Samstag, 29.12.07 11:08 Uhr
Alter: 10 Jahre
Kategorie: Pressespiegel
Von: Christian Zimmermann

Stellen Sie sich vor, sie brauchen die Feuerwehr - und sie kommt nicht.

Foto: Stihl024 / PIXELIO

Nicht, weil sie keine Freiwilligen oder keine Autos hätte, sondern weil diese Freiwilligen die Fahrzeuge nicht fahren dürfen. Absurd? Das Szenario könnte zur Wirklichkeit werden.

Dies wurde einmal mehr am vergangenen Donnerstag bei der Jahreshauptversammlung der Feuerwehr Kleinlangheim deutlich. Jugendleiter Dieter Brunner brachte das Thema aufs Tapet. "Ich mache mit der Jugendgruppe Ausbildung und gebe einem meiner Jugendleiter den Auftrag, dafür das Einsatzfahrzeug hinter das Haus zu fahren", sagt er. Was er ernte, sei ein Schulterzucken und die Antwort: "Können täte ich schon aber dürfen darf ich nicht." Der Grund: Immer weniger Feuerwehrleute haben die erforderliche Fahrerlaubnis für die Einsatzfahrzeuge.

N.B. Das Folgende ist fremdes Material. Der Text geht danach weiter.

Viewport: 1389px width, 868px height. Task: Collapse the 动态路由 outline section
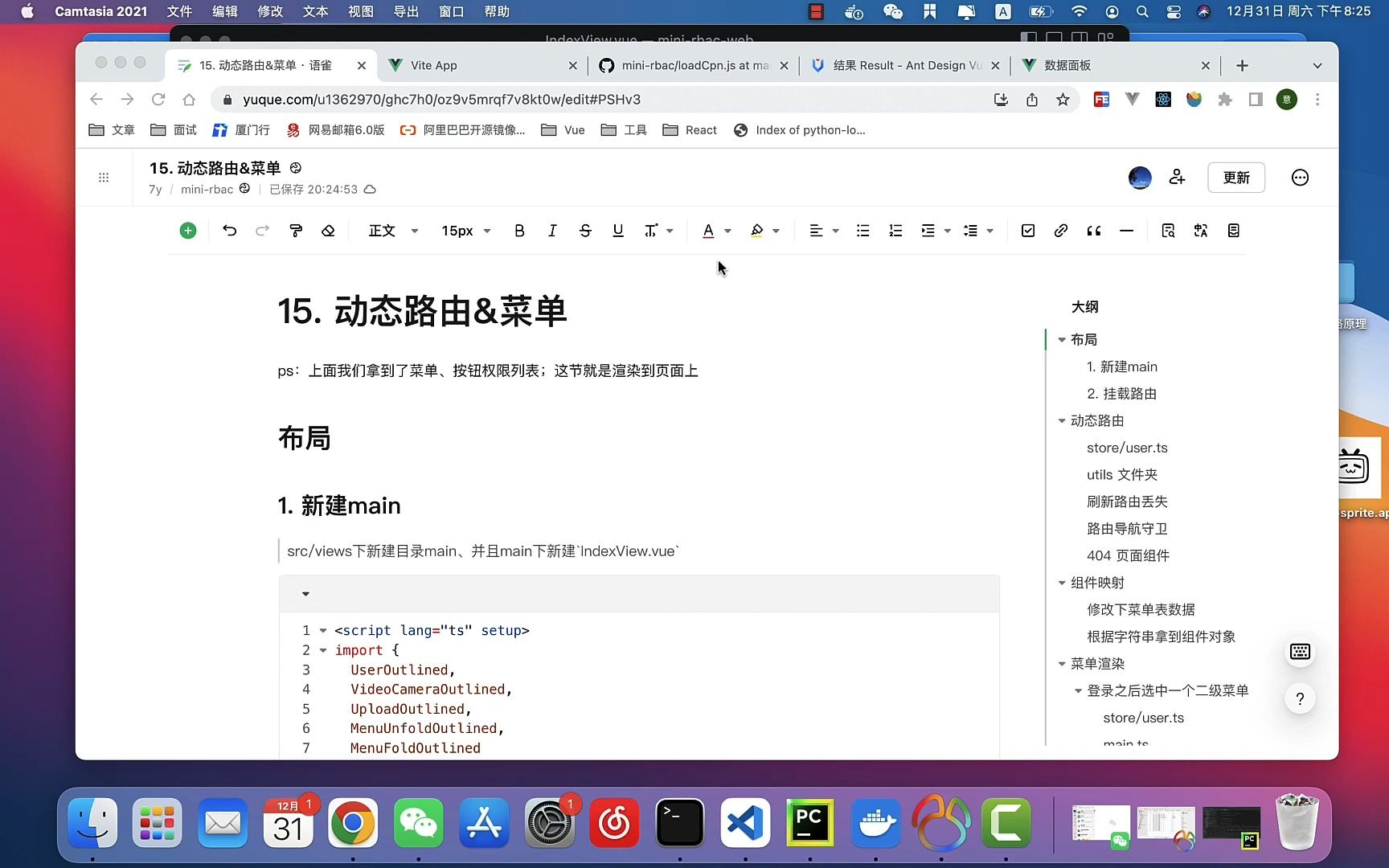tap(1063, 420)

Ein Problem, mit dem Kleinlangheim nicht alleine da steht und das sich in Zukunft noch verschärfen dürfte, erklärte Kreisbrandrat Roland Eckert in der Versammlung. Das liege an der Einführung der EU-Führerscheine. Durften früher Besitzer eines Führerscheines der Klasse III Fahrzeuge bis zu einem Gewicht von 7,5 Tonnen fahren, gilt der neue Pkw-Führerschein der Klasse B lediglich noch für Fahrzeuge mit einem zulässigen Gesamtgewicht von 3,5 Tonnen. Viele auch der kleineren Einsatzfahrzeuge überschreiten dieses Gewicht. Erforderlich wäre mindestens der Führerschein Klasse C.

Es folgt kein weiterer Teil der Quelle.